> _What to do_:
Reproduce every item below word for word, keeping each line in its original order.

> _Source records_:
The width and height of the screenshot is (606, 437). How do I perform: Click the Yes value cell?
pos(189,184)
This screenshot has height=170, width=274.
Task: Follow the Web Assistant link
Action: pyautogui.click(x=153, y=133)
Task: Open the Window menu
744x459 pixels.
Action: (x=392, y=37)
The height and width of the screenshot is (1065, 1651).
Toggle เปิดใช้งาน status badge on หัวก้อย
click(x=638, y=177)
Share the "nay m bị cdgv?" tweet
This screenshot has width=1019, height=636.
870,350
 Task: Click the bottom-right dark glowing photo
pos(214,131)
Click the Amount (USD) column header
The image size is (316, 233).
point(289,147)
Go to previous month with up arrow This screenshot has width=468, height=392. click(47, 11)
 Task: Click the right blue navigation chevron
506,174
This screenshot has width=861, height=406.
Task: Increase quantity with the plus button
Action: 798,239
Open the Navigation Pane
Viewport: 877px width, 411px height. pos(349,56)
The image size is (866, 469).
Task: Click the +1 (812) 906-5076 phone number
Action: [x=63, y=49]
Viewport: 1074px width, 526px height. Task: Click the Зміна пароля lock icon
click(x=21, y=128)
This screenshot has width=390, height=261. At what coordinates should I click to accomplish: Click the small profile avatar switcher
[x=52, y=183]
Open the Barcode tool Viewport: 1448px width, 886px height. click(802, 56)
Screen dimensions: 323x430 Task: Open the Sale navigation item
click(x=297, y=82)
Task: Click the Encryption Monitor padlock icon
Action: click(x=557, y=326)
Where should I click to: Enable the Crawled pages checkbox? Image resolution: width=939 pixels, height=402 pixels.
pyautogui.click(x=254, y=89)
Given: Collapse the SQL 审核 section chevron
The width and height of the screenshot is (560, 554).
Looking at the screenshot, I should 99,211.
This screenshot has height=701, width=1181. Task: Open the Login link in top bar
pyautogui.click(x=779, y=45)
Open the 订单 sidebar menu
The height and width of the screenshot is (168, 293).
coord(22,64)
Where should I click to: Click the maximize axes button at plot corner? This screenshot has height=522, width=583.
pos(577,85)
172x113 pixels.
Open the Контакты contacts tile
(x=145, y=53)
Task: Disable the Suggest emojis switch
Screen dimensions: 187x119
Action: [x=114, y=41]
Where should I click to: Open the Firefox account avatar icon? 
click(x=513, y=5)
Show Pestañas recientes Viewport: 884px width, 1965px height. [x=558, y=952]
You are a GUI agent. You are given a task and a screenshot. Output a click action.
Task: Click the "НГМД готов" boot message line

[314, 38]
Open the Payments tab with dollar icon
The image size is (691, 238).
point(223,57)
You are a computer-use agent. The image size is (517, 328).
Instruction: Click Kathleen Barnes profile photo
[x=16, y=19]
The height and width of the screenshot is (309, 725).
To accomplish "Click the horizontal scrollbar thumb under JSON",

> _Solution for this exercise_:
The width and height of the screenshot is (606, 437). How do I perform: Click the Yes value cell?
pos(189,184)
This screenshot has height=170, width=274.
Task: Follow the Web Assistant link
Action: pyautogui.click(x=153, y=133)
Task: Open the Window menu
744x459 pixels.
Action: (x=392, y=37)
The height and width of the screenshot is (1065, 1651).
Toggle เปิดใช้งาน status badge on หัวก้อย
click(x=638, y=177)
Share the "nay m bị cdgv?" tweet
This screenshot has width=1019, height=636.
870,350
 Task: Click the bottom-right dark glowing photo
pos(214,131)
Click the Amount (USD) column header
The image size is (316, 233).
point(289,147)
Go to previous month with up arrow This screenshot has width=468, height=392. click(47, 11)
 Task: Click the right blue navigation chevron
506,174
This screenshot has width=861, height=406.
Task: Increase quantity with the plus button
Action: 798,239
Open the Navigation Pane
Viewport: 877px width, 411px height. pos(349,56)
The image size is (866, 469).
Task: Click the +1 (812) 906-5076 phone number
Action: [x=63, y=49]
Viewport: 1074px width, 526px height. Task: Click the Зміна пароля lock icon
click(x=21, y=128)
This screenshot has width=390, height=261. At what coordinates should I click to accomplish: Click the small profile avatar switcher
[x=52, y=183]
Open the Barcode tool Viewport: 1448px width, 886px height. click(802, 56)
Screen dimensions: 323x430 Task: Open the Sale navigation item
click(x=297, y=82)
Task: Click the Encryption Monitor padlock icon
Action: click(x=557, y=326)
Where should I click to: Enable the Crawled pages checkbox? Image resolution: width=939 pixels, height=402 pixels.
pyautogui.click(x=254, y=89)
Given: Collapse the SQL 审核 section chevron
The width and height of the screenshot is (560, 554).
Looking at the screenshot, I should 99,211.
This screenshot has height=701, width=1181. Task: Open the Login link in top bar
pyautogui.click(x=779, y=45)
Open the 订单 sidebar menu
The height and width of the screenshot is (168, 293).
coord(22,64)
Where should I click to: Click the maximize axes button at plot corner? This screenshot has height=522, width=583.
pos(577,85)
172x113 pixels.
Open the Контакты contacts tile
(x=145, y=53)
Task: Disable the Suggest emojis switch
Screen dimensions: 187x119
Action: [x=114, y=41]
Where should I click to: Open the Firefox account avatar icon? 
click(x=513, y=5)
Show Pestañas recientes Viewport: 884px width, 1965px height. [x=558, y=952]
You are a GUI agent. You are given a task and a screenshot. Output a click action.
Task: Click the "НГМД готов" boot message line

[314, 38]
Open the Payments tab with dollar icon
The image size is (691, 238).
point(223,57)
You are a computer-use agent. The image size is (517, 328).
Instruction: Click Kathleen Barnes profile photo
[x=16, y=19]
The height and width of the screenshot is (309, 725).
To accomplish "Click the horizontal scrollbar thumb under JSON",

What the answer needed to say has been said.